In the discussion of love and relationships below, what does one writer theorize romantic love is a form of?

» **Page extract**:
# # # # #

I suppose that’s an entirely legitimate reason for marriages to break down, no fault of anyone – both people grow, but they grow in a way where they don’t work as a couple any more. There’s nothing wrong with the person who’s changed, but there’s also nothing wrong with the person who doesn’t love that person the way they loved them when they were someone else. If that makes sense.
A relationship where you both grow and develop together and still love each other for that growth, not in spite of it – because you have grown too – would be ideal, but also hard to plan for. Because you can’t predict how you’re going to change, let alone how your partner’s going to change.
I guess my point is that simply to declare you “love” person X regardless of who they are or what they do, I have my doubts over whether that’s “love” or just bloody-mindedness.
I think there are many facets to love and it’s hard to reduce it, particularly in the case of hypotheticals. I’m not sure if you’re putting this forward as a metaphor for political parties or not.
First things first: a relationship isn’t a political partnership. I have plenty of friends, some of them close ones, with different political views to mine, and I’m sure I could accomodate these in a relationship as well – within reason of course. If my partner believed in equality, in social justice, etc. – then I could accept if she has different priorities and views on how to achieve these things, and that she might vote differently to me. That’s the essence of intellectual pluralism that is in its turn an essential part of human rights. To treat things otherwise is a sort of mindless tribalism that makes no accomodation for the fact that in actuality, as opposed to what is often presented, different political ‘teams/tribes’ have divergent ideologies and priorities, and a narrowly-construed vote is less important than an overall political culture/direction.
Now, to treat ‘relationship’ explicitly as a metaphor for electoral support of a particular party. If one partner ‘agrees with me’ but doesn’t propose to have the kind of relationship I want (say, government as opposed to being a minor party) then it’s not going to work out, and it’s really immaterial that we ‘think the same’ because other things are more important. People are allowed to have priorities. Let’s say I wanted a monogomous partnership and the other partner didn’t agree, for example. Then it would matter less to me that we ‘stood for’ the same thing.
This is a challenging issue to encounter on a Monday morning.
My theory is that love, the romantic euphoric thingy, is a form of obsessive-compulsive disorder. The difference here is that whereas OCD is usually seen as a cause for concern, love is seen as a glorious state to be in. We are usually happy for our friends when they are in this grand state of delusion that has them genuinely believing that the object of their desires is the most wonderful person in the world, that every glance or smile or touch or the very presence of the other person induces a state of ecstatic bliss. However, the initial irrational euphoric blast settles down and over the years, in a successful relationship, there is a calmer appreciation of one’s great good fortune in being able to share their life with a wonderful person who cares deeply for them.

# # # # #

» **Given information**:

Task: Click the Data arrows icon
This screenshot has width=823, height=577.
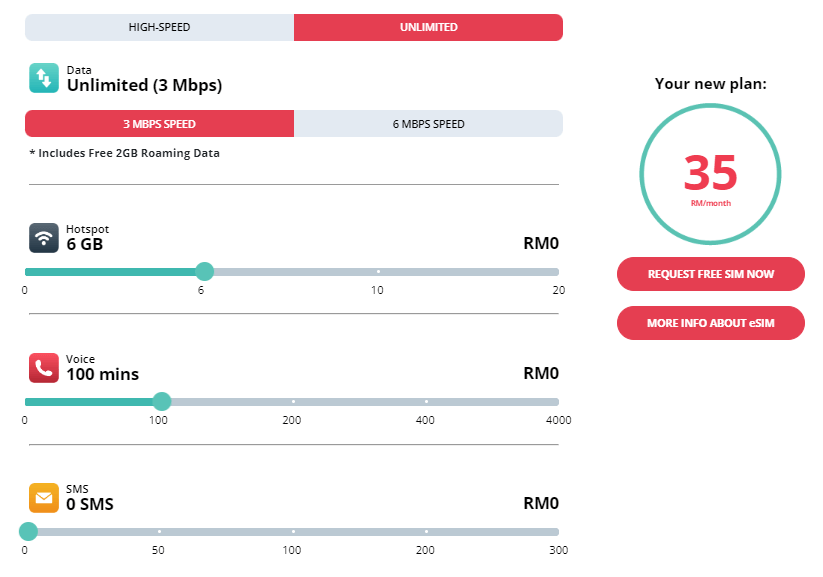Action: coord(44,79)

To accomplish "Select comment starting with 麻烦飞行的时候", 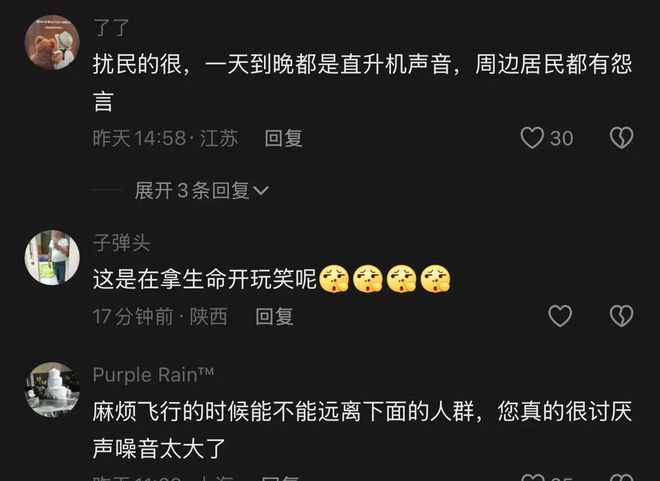I will pyautogui.click(x=362, y=430).
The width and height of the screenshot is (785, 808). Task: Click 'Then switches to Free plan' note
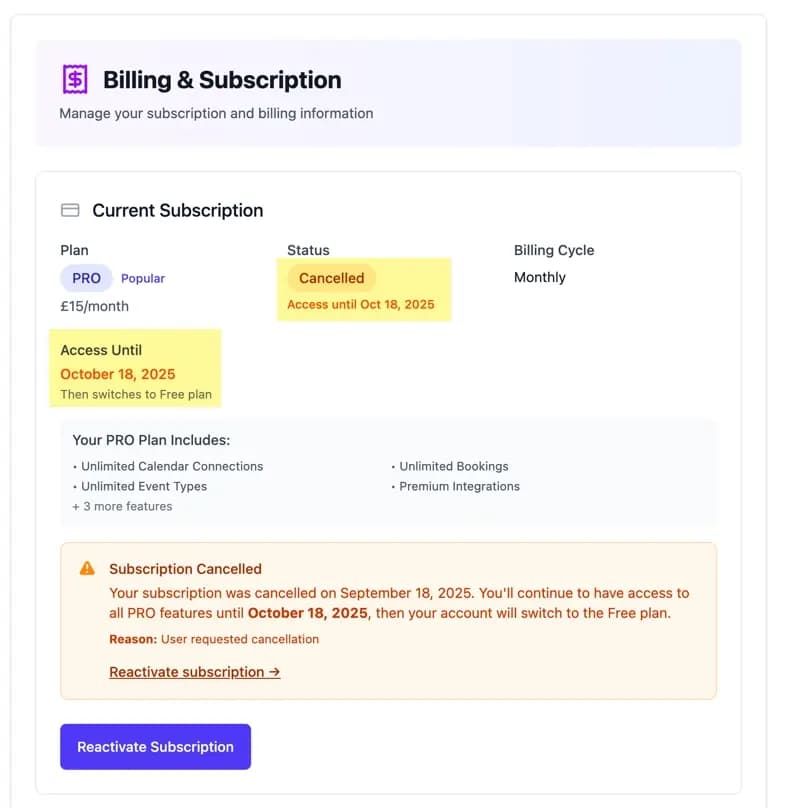click(136, 394)
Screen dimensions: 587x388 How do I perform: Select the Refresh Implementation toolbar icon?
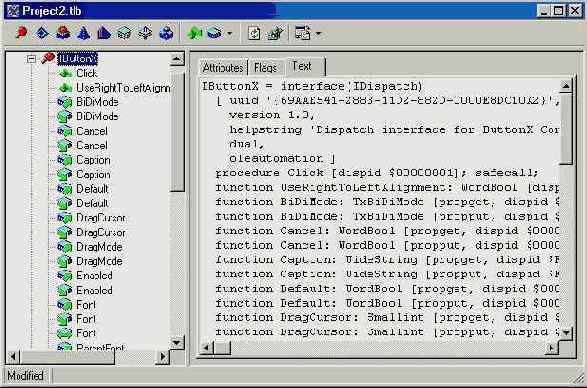click(x=255, y=33)

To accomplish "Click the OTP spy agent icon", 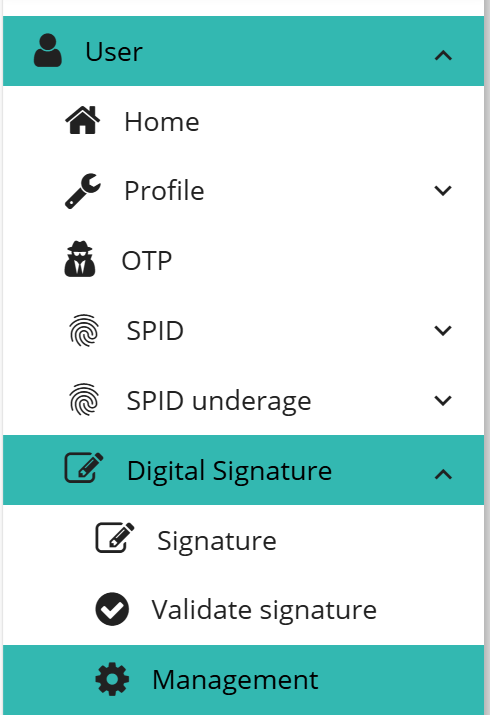I will point(80,259).
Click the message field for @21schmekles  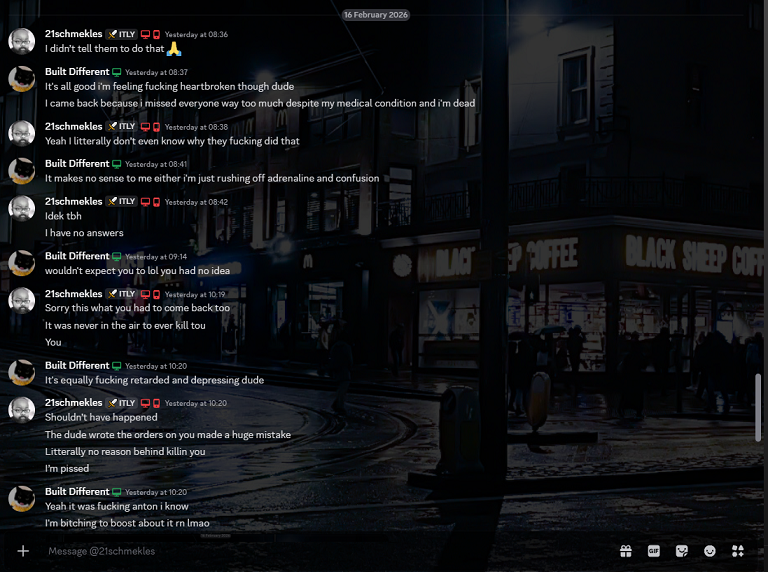(300, 551)
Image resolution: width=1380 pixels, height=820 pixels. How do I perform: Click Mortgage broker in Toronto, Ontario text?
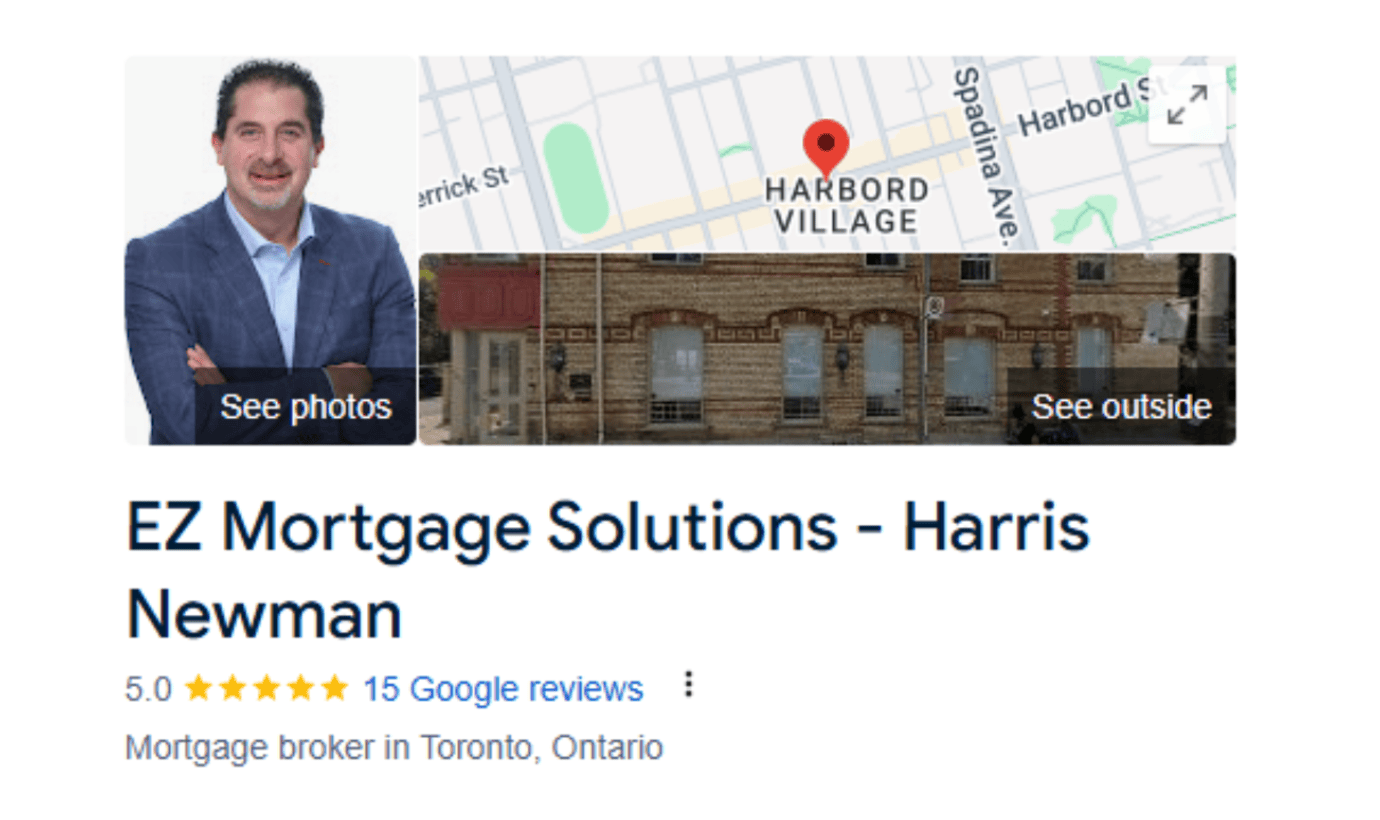point(394,748)
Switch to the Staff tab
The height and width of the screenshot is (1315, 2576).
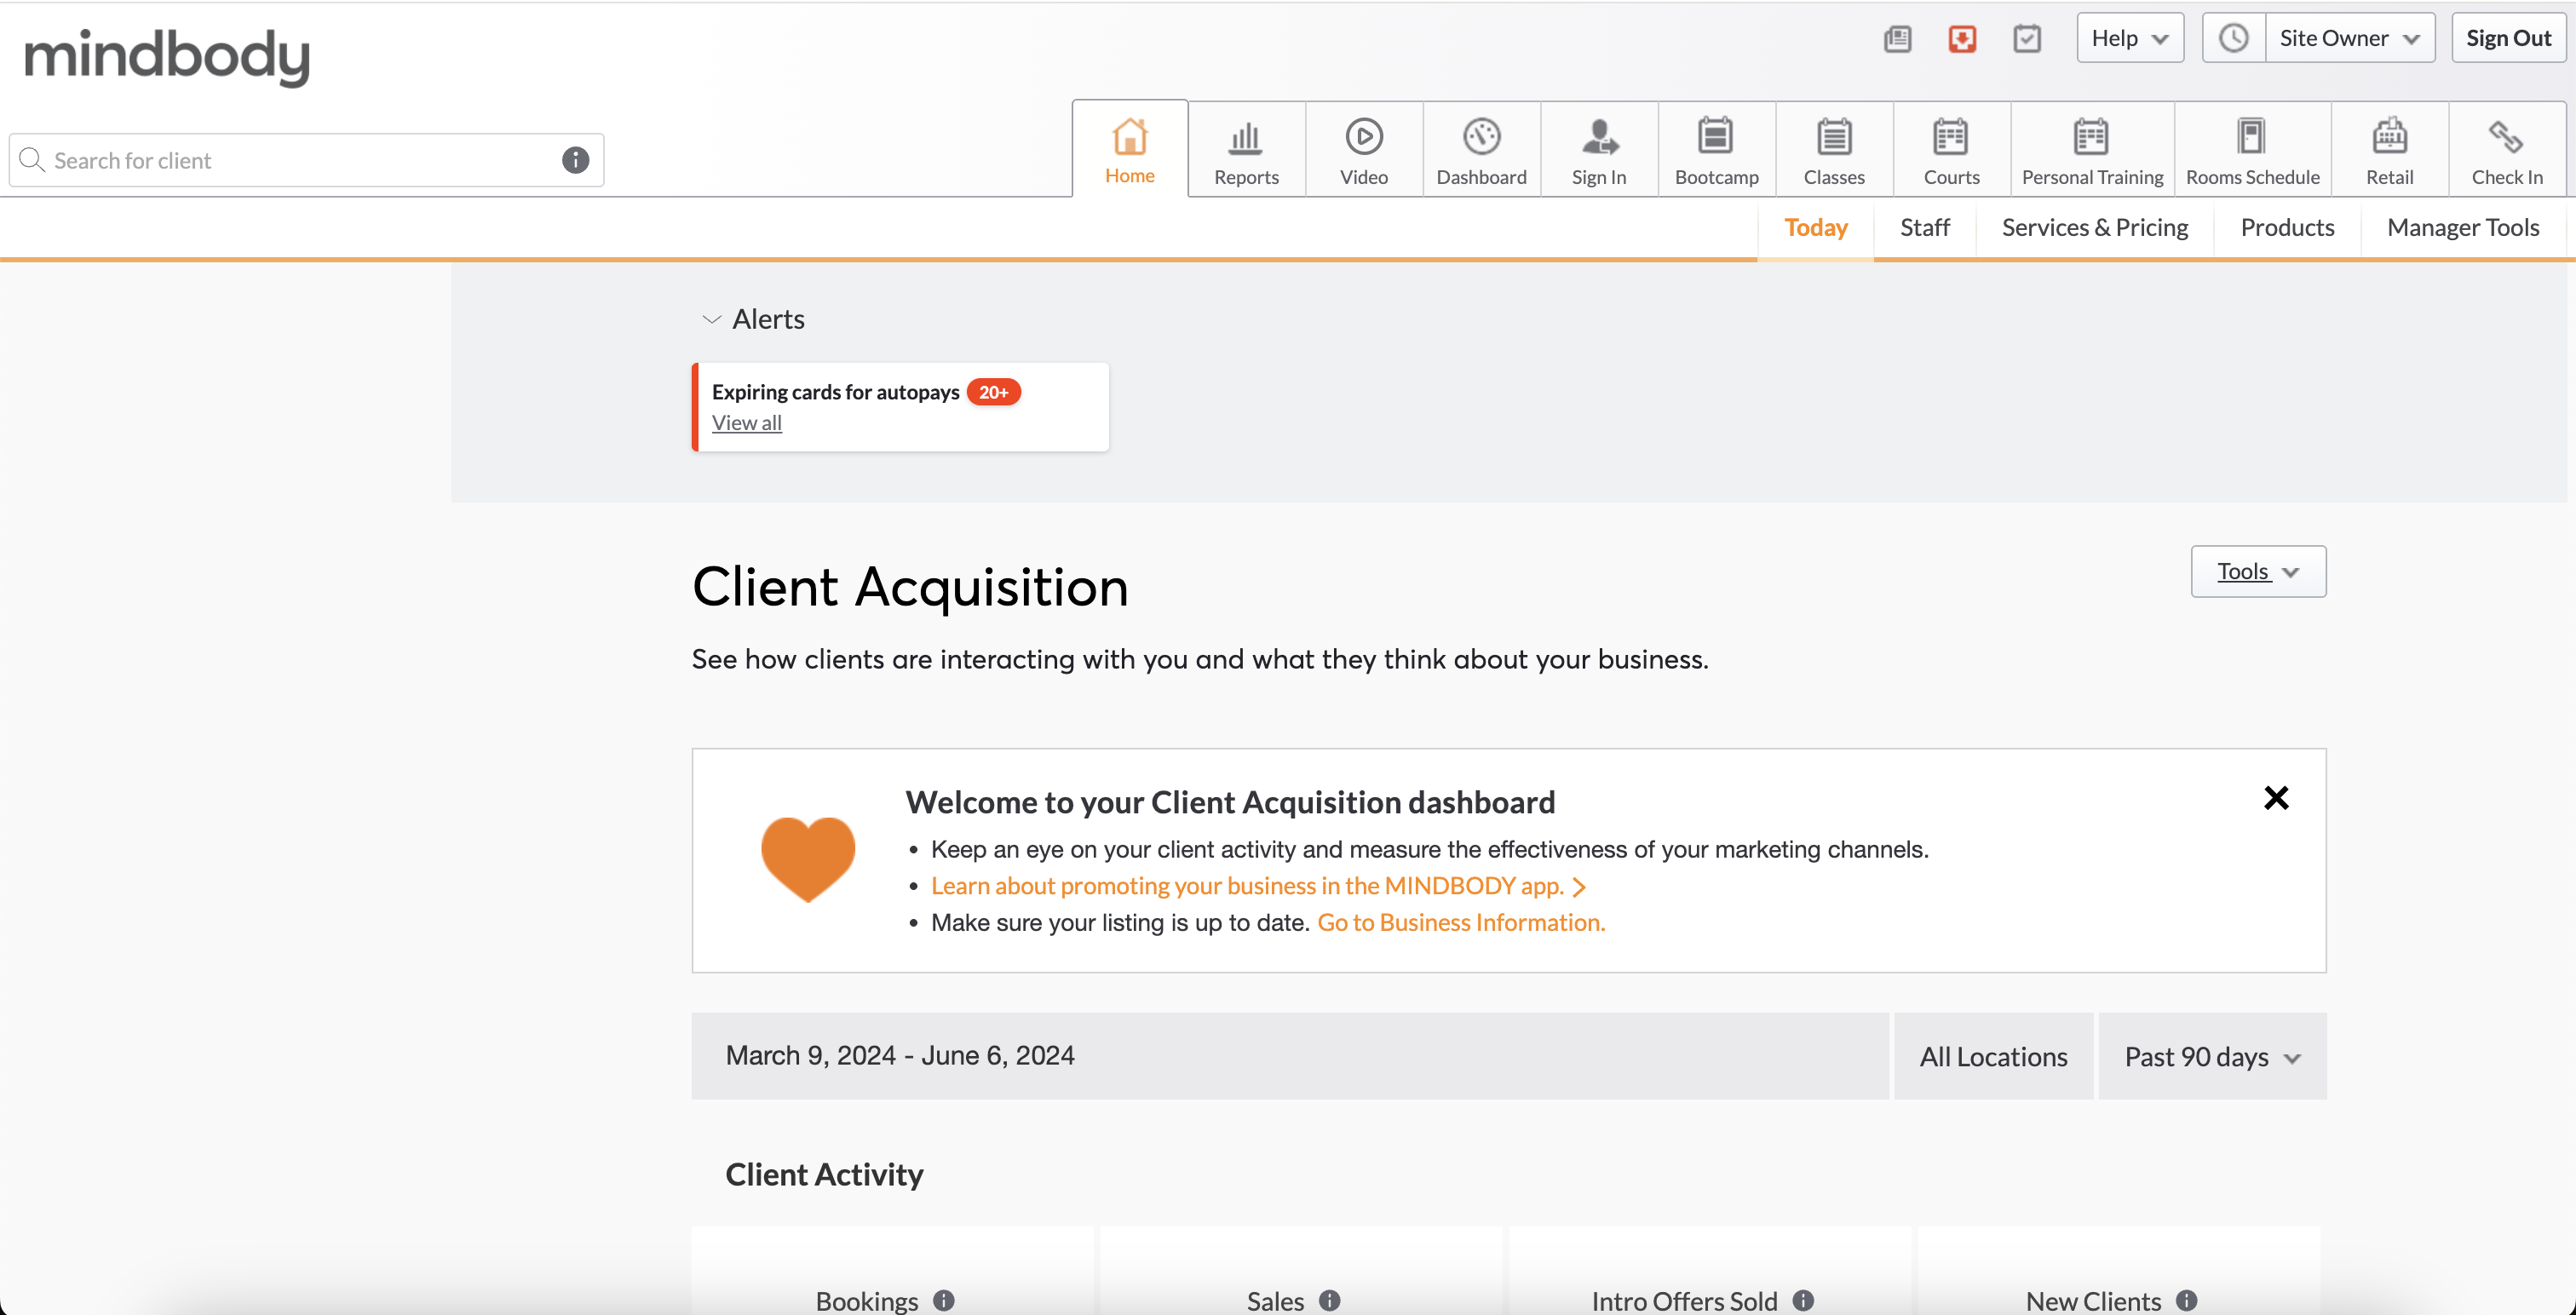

# # # # #

» **Answer for the task**: A form of obsessive-compulsive disorder.